Eulalia. Se ben voi sete gentiluomini e ricchi nelle patrie vostre, non devresti però schernire e pigliare di noi giôco: noi semo di buon sangue, ancora che ci abbia la disgrazia nostra così condotte.
Erofilo. Deh!, non fare, Eulalia, con queste lagrime e querele più di quel che sia la mia passione acerba. Io sarò il più ingrato, il più discortese villan del mondo, se per tutto diman...
Eulalia. Deh! mal abbia il mio crederti tanto.

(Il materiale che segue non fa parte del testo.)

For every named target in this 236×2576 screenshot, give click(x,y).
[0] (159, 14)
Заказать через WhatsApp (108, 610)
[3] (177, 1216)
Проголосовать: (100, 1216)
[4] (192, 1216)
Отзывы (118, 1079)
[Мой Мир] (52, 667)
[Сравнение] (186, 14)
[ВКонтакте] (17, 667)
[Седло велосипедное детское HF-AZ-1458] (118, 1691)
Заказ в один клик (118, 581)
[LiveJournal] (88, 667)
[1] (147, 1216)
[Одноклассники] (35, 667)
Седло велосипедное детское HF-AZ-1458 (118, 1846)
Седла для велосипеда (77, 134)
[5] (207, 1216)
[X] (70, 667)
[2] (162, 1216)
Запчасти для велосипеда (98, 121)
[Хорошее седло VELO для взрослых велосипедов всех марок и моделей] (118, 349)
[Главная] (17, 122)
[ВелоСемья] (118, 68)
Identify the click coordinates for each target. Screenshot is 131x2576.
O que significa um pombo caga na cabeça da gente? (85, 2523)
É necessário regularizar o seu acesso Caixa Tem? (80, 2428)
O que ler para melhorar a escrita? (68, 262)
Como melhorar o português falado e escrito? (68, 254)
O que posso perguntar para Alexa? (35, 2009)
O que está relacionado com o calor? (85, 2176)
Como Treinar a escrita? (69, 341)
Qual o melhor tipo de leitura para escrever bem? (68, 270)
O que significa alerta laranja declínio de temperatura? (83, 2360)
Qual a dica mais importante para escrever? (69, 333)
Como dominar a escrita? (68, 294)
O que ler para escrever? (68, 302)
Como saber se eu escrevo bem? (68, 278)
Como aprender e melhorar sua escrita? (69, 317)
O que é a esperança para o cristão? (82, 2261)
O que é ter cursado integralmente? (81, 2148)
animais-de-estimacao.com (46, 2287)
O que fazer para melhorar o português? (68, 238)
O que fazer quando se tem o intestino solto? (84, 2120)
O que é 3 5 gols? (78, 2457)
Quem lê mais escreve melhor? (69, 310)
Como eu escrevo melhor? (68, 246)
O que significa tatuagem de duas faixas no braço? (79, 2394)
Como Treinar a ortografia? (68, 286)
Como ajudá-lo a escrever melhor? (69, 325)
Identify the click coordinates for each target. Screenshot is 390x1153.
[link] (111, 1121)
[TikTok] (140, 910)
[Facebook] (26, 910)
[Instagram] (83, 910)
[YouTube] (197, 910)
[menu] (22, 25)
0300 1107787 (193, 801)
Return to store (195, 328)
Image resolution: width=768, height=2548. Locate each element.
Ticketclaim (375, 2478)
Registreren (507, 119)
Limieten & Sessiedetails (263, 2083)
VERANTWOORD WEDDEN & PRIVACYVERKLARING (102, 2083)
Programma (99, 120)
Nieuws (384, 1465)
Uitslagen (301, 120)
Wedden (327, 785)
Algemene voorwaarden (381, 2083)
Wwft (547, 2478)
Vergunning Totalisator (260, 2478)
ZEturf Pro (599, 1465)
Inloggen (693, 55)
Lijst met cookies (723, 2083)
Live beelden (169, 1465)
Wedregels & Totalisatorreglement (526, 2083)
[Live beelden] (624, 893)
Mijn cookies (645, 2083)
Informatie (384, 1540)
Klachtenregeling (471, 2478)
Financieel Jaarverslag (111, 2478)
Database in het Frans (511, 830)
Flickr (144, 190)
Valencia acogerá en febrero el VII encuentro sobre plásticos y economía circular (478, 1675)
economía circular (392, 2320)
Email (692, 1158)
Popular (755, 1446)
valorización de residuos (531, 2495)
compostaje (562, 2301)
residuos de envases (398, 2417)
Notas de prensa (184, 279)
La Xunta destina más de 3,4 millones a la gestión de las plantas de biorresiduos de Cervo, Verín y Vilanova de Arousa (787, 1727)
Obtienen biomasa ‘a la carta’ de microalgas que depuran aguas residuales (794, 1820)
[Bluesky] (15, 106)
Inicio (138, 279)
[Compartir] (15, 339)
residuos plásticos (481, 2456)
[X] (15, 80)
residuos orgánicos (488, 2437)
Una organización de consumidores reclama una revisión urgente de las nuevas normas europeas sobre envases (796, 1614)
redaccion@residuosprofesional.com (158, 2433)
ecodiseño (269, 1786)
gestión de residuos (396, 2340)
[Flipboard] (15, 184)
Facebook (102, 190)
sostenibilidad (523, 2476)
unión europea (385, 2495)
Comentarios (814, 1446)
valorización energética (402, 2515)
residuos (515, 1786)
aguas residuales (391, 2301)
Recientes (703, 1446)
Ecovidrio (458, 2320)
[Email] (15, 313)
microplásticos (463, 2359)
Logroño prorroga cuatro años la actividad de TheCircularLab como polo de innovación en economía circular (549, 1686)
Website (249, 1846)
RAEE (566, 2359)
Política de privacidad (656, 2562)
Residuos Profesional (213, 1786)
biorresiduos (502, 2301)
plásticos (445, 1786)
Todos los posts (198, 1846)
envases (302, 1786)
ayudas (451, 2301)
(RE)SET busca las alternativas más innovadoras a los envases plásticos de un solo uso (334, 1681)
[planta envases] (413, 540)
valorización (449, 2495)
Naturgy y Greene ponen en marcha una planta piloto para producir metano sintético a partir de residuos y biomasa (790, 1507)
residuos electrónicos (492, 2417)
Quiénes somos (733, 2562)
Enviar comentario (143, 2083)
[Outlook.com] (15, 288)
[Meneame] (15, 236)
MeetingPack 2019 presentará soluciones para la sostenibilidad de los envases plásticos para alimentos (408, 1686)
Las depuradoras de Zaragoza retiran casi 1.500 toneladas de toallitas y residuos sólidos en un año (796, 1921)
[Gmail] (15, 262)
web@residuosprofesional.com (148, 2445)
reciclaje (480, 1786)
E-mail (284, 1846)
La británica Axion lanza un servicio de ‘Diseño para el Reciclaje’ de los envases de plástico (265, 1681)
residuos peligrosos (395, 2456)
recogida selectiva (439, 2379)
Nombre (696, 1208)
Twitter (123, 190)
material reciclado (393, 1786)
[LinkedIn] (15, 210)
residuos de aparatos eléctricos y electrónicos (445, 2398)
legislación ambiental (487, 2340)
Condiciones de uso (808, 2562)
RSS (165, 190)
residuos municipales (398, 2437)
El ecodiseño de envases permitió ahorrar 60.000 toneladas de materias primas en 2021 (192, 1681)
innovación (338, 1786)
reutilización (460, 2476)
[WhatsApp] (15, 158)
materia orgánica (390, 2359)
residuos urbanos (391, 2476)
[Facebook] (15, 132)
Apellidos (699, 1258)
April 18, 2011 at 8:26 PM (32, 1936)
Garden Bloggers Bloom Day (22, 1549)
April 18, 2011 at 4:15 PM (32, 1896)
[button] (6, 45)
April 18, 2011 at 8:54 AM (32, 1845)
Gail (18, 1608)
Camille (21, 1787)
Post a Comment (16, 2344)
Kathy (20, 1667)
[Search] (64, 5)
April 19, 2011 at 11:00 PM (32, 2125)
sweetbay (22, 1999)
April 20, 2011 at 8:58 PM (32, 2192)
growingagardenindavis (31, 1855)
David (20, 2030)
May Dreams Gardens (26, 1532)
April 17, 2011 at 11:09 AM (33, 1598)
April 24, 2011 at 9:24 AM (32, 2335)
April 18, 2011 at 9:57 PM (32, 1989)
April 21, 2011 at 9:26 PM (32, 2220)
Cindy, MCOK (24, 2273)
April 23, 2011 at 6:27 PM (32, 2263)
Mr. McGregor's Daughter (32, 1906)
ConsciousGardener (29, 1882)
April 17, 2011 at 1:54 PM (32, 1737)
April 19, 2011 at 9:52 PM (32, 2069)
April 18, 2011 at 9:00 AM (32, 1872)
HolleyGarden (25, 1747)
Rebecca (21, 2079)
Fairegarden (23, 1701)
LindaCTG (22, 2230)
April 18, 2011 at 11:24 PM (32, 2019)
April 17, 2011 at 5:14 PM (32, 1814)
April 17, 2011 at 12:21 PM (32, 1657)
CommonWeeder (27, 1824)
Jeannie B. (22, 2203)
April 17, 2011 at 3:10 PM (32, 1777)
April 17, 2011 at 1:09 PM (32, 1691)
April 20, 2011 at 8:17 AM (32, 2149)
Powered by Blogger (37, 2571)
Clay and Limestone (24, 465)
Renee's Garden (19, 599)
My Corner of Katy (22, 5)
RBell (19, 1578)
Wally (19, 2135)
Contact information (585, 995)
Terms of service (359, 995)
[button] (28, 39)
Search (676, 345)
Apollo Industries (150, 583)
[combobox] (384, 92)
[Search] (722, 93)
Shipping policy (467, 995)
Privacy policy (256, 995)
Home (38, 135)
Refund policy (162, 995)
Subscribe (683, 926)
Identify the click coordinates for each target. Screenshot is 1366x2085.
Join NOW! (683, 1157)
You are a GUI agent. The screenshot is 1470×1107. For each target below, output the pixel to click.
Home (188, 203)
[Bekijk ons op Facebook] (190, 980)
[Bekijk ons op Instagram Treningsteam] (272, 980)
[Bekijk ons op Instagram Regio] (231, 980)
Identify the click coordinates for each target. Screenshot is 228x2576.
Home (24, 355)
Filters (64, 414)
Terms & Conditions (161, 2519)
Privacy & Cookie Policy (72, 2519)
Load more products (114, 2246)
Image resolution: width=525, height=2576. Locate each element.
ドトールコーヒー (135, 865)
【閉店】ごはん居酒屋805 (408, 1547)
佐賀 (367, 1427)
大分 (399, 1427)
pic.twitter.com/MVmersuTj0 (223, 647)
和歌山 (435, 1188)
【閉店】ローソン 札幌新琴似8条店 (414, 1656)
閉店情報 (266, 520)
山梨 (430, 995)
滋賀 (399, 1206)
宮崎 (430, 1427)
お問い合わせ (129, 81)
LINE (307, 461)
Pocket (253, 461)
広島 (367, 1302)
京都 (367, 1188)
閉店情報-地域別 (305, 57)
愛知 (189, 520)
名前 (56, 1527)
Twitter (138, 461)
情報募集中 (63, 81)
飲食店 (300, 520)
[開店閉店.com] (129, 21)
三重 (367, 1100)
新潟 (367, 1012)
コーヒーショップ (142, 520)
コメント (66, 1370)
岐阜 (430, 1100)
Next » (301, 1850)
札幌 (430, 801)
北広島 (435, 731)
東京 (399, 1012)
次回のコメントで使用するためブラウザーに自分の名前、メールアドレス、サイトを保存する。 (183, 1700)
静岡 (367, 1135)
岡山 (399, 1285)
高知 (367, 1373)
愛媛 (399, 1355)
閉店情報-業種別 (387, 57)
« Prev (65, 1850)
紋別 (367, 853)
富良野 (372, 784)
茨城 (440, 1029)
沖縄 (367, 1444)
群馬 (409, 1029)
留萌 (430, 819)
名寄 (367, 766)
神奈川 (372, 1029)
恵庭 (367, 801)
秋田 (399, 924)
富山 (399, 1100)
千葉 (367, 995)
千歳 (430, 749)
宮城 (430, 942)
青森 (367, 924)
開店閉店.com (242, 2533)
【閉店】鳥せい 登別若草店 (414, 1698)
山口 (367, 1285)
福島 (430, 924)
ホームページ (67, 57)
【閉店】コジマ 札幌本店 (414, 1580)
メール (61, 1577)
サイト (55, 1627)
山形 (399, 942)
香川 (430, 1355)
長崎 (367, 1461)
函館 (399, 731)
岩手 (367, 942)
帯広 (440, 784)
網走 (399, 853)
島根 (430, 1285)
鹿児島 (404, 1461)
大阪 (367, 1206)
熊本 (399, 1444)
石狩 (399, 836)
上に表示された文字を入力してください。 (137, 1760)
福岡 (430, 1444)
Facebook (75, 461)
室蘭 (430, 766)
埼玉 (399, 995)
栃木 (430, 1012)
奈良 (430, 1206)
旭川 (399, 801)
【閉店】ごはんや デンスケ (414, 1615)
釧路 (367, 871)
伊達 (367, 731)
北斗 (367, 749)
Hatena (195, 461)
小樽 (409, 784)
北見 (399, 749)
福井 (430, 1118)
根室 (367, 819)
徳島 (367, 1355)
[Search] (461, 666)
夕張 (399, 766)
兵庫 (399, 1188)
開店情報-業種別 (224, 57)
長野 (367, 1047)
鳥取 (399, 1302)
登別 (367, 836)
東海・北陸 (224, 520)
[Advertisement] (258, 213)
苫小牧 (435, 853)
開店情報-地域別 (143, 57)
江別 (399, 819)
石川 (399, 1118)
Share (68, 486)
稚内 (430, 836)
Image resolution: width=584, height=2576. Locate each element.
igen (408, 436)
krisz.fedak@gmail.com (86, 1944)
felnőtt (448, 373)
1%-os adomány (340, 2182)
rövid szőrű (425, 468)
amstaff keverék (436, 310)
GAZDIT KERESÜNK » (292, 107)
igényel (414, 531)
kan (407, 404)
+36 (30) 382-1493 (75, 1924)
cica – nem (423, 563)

Erofilo. Lassami finire: io non ti posso dire ogni cosa, ma sta sicura che per tutto dimane, alla più lunga, sarai libera da questo impurissimo ruffiano. La cosa è gita più a lunga che non era il tuo bisogno e il creder mio, ma non ho possuto più. Non ti credere, benchè io vada onoratamente vestito, e sia di Crisobolo unico figliuolo, estimato il più ricco mercatante di Metellino, che delle sue facultadi io possa a mio appetito disponere. E quel che io dico di me, dico di questo altro ancora; chè li nostri vecchi non sono meno ricchi che avari; nè più è il desiderio nostro di spendere, che la lor cura di vietarci il modo. Ma or che partito è mio padre per navigare a Negroponte, e non mi terrà gli occhi alle mani sempre, vederai dell’amor che io ti porto chiarissimi effetti, e presto.
Eulalia. Dio ti metta in cuore di farlo. Se mi ami, e la salute mia desideri, fai lo dover tuo; chè più che gli occhi miei e più che ’l côr mio t’ho sempre, da poi che prima ti conobbi, auto caro.